In yesterday's editorial, the Financial Review declared: 'This year's election has been fought in a surreal bubble, with the Coalition and Labor doing their best to ignore what is potentially the worst global economic environment Australia has faced since the 1930s.

'The Australian economy will slow significantly over the next few years, but the Coalition and Labor have been ignoring the inevitable because it makes their election promises all the more farcical. The Coalition's $18 billion tax plan and Labor's 5 percent unemployment target are unrealistic in a rapidly deteriorating economic environment.'

Whatever government is formed after the election, it will be instructed by the corporate elite to abandon even the meagre commitments made in the election campaign and set about the task of imposing the burden of the global meltdown on the back of the working class.

Already, it is being reported that Treasury has prepared much lower estimates for economic growth next year, making a mockery of the Howard government's assertion that it still expects nearly 4 percent growth. In all likelihood, these figures will be released within days of the election, laying the basis for further draconian cuts to government spending.

A similar release followed the 1996 election, when the incoming Howard government feigned surprise that the budget deficit was much larger than the Keating government had reported during the election campaign. Just ten days after that election, Howard used the claim of a $10 billion budget 'black hole' to prepare the ground for multi-billion dollar cuts to education, health care, jobs programs and the public sector as a whole.

Yet despite the widespread hostility generated by these experiences, what is still lacking among working people is an understanding of the need to strike out on an independent political road in defence of their own class interests. Millions of people have arrived at a political impasse.

As part of its fight to build a new mass socialist party of the working class, the Socialist Equality Party is standing six candidates across New South Wales and Victoria, covering nearly 60 percent of the country's population. It is the only party standing on the fundamental principle that the immense social wealth produced by modern technology and the labour of the working people should be used to uplift the quality of life for all, not fill the corporate coffers.

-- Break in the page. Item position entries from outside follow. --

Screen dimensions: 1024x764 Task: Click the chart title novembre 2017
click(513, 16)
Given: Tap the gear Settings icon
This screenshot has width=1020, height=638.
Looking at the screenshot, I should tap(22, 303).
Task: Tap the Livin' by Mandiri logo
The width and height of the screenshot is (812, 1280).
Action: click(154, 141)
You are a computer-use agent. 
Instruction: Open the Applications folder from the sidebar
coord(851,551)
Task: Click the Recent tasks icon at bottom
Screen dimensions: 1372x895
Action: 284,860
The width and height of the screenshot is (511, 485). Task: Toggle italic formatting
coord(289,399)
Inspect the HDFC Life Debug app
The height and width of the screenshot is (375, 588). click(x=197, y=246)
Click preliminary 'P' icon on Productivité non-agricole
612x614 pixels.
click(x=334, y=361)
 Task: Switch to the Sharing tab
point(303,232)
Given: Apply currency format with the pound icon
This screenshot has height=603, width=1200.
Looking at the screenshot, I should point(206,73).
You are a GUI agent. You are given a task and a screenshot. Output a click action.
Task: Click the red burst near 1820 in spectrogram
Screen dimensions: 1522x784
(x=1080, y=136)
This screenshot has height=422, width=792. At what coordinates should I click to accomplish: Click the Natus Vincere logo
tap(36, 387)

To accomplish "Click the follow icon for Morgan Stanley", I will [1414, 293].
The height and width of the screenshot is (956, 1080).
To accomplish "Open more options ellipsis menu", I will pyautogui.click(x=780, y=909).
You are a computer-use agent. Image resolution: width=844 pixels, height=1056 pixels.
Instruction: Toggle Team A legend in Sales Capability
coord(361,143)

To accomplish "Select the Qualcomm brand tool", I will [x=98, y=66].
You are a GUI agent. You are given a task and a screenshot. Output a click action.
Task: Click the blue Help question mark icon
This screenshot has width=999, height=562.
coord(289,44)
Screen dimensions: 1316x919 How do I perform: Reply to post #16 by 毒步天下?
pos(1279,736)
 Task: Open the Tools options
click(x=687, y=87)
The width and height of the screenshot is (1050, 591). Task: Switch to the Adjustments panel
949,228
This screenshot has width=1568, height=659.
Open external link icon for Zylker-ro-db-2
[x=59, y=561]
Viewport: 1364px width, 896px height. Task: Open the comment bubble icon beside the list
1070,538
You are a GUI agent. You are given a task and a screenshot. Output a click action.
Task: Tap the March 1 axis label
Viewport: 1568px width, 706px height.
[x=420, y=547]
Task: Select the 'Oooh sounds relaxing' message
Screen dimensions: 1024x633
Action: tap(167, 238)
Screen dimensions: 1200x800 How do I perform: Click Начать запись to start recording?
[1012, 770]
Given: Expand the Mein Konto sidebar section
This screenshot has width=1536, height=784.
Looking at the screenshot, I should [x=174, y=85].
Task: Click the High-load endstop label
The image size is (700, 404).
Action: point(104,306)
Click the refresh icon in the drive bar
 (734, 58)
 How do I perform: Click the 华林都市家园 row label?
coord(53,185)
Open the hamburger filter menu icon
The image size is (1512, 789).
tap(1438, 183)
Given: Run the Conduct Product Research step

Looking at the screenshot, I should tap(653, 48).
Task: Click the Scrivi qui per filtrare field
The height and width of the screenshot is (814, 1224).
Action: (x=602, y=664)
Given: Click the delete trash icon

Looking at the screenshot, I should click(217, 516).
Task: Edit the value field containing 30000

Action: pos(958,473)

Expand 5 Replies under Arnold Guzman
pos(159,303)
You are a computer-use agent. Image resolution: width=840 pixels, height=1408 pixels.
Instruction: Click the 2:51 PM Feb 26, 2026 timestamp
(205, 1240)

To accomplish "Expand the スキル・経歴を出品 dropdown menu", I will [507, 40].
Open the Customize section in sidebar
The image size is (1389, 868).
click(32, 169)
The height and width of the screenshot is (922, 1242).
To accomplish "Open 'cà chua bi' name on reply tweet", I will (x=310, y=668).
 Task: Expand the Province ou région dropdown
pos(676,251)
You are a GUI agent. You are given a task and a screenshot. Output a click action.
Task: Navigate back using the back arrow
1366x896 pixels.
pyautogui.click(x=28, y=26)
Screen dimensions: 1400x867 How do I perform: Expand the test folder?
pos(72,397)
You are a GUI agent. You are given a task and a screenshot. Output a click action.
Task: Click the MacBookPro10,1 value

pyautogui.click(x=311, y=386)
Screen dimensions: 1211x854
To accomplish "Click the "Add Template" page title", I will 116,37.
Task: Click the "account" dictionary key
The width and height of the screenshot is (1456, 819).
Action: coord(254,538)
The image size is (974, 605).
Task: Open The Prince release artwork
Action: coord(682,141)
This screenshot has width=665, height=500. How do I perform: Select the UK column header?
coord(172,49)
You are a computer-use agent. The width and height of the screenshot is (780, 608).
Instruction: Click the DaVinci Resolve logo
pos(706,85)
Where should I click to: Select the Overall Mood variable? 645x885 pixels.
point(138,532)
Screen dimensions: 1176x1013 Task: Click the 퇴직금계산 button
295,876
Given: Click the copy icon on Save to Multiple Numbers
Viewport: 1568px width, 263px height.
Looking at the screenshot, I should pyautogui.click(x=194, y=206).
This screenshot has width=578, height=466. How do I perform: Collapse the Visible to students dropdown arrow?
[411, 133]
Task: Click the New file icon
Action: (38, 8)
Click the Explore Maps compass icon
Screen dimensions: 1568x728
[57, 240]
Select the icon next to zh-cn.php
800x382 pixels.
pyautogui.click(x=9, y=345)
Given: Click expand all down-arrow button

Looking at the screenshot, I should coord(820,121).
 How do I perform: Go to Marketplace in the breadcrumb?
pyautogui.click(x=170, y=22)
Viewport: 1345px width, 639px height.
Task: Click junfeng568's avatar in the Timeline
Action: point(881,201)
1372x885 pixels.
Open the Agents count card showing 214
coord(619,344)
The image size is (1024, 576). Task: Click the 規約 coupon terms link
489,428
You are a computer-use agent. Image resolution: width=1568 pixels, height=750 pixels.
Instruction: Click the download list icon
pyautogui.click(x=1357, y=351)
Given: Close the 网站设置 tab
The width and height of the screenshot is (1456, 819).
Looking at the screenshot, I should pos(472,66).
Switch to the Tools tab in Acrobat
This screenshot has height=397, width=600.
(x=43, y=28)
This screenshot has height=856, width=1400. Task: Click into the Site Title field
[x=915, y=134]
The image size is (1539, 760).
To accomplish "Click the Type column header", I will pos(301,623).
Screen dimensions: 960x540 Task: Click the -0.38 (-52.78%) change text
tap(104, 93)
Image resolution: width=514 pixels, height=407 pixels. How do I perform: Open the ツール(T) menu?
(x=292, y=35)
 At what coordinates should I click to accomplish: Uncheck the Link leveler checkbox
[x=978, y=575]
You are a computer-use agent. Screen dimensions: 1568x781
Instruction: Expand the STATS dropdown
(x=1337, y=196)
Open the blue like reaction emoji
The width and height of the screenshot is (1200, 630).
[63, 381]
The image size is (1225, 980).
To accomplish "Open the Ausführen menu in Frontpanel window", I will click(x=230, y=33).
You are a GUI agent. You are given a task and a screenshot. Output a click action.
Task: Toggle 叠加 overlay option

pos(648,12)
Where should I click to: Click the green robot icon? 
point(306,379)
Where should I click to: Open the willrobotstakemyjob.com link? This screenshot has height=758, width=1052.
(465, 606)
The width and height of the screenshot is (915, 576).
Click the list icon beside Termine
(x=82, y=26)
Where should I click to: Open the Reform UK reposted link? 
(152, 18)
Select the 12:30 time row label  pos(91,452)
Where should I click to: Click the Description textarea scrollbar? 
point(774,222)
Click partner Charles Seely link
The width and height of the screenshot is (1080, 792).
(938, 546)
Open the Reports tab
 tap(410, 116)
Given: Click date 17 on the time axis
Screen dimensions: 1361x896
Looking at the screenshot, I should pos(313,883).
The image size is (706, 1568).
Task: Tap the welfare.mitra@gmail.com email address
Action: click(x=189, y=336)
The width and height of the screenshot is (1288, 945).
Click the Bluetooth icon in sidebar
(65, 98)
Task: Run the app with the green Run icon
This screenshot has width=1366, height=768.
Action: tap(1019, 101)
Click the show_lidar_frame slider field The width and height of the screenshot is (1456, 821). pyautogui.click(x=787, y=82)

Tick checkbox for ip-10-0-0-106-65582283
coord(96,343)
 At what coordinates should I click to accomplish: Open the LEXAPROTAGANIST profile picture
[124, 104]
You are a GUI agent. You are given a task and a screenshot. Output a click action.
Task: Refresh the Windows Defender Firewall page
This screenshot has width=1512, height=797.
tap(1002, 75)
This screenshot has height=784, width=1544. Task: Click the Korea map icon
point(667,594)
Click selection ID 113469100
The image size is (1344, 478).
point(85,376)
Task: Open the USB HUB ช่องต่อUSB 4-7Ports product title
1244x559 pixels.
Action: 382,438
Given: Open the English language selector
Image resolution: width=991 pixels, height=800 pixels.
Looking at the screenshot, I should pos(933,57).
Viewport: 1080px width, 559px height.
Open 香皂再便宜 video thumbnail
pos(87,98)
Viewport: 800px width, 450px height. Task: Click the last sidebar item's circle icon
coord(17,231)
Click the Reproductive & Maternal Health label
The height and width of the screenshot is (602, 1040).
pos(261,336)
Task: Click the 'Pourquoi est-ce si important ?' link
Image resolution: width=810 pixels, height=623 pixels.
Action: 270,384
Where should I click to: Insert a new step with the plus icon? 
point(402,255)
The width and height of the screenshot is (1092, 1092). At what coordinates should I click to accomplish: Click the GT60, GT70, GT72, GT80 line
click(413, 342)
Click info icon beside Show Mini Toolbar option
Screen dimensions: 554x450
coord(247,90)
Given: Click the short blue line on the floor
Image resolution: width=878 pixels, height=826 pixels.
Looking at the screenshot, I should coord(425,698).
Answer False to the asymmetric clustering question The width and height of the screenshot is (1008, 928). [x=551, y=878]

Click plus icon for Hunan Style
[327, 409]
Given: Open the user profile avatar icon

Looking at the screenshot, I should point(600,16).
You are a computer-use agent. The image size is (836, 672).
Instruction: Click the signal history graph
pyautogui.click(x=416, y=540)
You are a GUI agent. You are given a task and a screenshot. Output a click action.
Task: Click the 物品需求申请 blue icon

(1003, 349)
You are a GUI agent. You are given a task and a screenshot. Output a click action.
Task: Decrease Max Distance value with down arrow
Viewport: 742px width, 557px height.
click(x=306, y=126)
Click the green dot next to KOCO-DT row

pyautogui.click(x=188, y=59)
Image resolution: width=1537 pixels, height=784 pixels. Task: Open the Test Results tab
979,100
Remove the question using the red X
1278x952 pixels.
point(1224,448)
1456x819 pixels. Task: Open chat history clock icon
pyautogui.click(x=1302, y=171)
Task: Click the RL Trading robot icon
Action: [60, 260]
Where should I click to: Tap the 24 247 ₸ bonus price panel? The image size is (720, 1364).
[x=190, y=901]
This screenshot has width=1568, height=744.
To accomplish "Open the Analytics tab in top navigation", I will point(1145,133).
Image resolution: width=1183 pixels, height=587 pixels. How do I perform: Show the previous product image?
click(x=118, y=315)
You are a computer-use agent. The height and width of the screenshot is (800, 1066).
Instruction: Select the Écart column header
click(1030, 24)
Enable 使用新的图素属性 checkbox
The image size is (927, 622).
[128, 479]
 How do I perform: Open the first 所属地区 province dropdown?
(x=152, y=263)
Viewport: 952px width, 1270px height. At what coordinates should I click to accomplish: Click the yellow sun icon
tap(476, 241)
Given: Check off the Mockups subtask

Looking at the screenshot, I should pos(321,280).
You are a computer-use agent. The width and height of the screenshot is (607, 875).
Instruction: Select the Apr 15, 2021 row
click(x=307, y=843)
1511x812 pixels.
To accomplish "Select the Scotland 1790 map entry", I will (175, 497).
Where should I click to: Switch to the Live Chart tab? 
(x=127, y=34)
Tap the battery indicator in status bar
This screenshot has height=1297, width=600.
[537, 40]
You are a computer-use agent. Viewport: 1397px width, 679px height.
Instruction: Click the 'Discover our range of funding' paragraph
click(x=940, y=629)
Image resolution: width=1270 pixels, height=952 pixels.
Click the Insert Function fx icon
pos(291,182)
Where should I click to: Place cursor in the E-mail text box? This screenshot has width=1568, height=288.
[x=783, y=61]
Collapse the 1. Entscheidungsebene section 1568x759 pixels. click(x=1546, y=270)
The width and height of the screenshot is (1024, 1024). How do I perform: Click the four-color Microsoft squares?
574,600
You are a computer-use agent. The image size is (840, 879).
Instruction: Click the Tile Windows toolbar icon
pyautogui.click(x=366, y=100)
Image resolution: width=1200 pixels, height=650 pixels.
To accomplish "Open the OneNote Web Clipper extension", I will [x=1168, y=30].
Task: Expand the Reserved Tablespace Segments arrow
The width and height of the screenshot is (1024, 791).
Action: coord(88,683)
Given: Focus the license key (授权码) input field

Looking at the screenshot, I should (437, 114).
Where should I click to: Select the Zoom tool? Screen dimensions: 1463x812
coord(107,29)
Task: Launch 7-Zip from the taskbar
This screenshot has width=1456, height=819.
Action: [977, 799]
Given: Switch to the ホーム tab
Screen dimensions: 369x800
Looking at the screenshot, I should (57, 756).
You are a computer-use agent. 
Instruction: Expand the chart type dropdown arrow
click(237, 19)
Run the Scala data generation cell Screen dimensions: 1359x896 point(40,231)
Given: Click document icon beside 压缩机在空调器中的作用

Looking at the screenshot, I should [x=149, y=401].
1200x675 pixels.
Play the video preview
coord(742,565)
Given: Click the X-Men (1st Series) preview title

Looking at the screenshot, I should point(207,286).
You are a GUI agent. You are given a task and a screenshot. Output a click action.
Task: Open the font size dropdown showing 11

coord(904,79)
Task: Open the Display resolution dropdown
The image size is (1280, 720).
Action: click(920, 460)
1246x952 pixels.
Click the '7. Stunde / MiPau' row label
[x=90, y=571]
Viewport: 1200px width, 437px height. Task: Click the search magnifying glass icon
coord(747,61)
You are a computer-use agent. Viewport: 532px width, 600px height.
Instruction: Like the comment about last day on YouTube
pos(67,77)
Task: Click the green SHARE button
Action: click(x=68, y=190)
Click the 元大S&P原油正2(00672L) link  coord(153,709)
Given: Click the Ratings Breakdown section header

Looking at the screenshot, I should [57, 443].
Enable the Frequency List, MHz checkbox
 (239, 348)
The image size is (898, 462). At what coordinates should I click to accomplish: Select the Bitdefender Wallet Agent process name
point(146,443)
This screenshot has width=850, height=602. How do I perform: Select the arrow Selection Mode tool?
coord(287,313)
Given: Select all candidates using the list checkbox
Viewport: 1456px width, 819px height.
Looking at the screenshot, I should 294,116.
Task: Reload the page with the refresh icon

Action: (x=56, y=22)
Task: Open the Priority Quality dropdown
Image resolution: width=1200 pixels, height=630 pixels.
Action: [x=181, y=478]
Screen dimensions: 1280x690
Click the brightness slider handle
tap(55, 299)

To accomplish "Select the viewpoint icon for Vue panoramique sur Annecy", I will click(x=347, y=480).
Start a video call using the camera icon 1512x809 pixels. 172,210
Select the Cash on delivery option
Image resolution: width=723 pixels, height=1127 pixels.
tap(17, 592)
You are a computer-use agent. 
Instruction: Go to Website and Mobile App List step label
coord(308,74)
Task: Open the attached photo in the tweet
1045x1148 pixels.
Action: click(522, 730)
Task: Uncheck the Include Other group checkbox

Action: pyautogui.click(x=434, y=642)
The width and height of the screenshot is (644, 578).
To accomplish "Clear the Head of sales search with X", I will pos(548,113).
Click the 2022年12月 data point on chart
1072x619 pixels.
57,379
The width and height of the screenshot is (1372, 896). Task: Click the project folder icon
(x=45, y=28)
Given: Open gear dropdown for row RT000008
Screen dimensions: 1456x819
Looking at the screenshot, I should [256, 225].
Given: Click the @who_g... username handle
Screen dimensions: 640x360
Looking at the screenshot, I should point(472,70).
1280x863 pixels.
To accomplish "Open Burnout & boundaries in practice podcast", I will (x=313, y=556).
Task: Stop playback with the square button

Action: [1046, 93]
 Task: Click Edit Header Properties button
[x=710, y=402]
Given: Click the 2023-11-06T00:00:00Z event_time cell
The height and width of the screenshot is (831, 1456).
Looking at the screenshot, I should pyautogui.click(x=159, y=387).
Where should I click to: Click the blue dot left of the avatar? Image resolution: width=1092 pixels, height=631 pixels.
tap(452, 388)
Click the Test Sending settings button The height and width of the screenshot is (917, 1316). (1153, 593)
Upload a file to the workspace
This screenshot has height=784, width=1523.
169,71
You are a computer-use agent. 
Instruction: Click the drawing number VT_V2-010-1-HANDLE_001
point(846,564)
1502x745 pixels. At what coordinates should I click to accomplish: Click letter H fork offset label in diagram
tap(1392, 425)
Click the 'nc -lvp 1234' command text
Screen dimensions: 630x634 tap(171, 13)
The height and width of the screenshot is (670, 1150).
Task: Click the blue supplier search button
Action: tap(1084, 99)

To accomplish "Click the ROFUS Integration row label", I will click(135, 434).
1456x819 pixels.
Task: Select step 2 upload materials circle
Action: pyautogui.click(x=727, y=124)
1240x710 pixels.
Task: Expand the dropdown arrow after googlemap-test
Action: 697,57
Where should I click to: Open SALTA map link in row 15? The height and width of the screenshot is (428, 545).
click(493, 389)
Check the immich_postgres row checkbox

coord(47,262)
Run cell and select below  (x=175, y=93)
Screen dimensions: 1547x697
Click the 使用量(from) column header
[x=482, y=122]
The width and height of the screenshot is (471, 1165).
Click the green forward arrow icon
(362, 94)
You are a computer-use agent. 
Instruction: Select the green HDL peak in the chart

Unlike the media and the old parties, which are striving to suppress any genuine political debate, the SEP campaign has opened up a discussion with important layers of young people, workers and retired people on the need for a socialist alternative. For the first time, it has been able to utilise the World Socialist Web Site, augmented by the SEP Election 98 web site, to publish a wide range of political comments by its candidates and to generate a dialogue with people across the country and internationally.

Despite a general blackout by the media owners, SEP candidates have received some coverage in local and regional newspapers and on some local TV and radio stations. The party is holding 26 local public meetings and two election rallies and distributing 100,000 copies of its election statement. In that statement, the SEP explains the three pillars of its program, not just for the election but for the great upheavals and struggles that lie ahead: (1) the international unity of the working class; (2) social equality; (3) a workers government.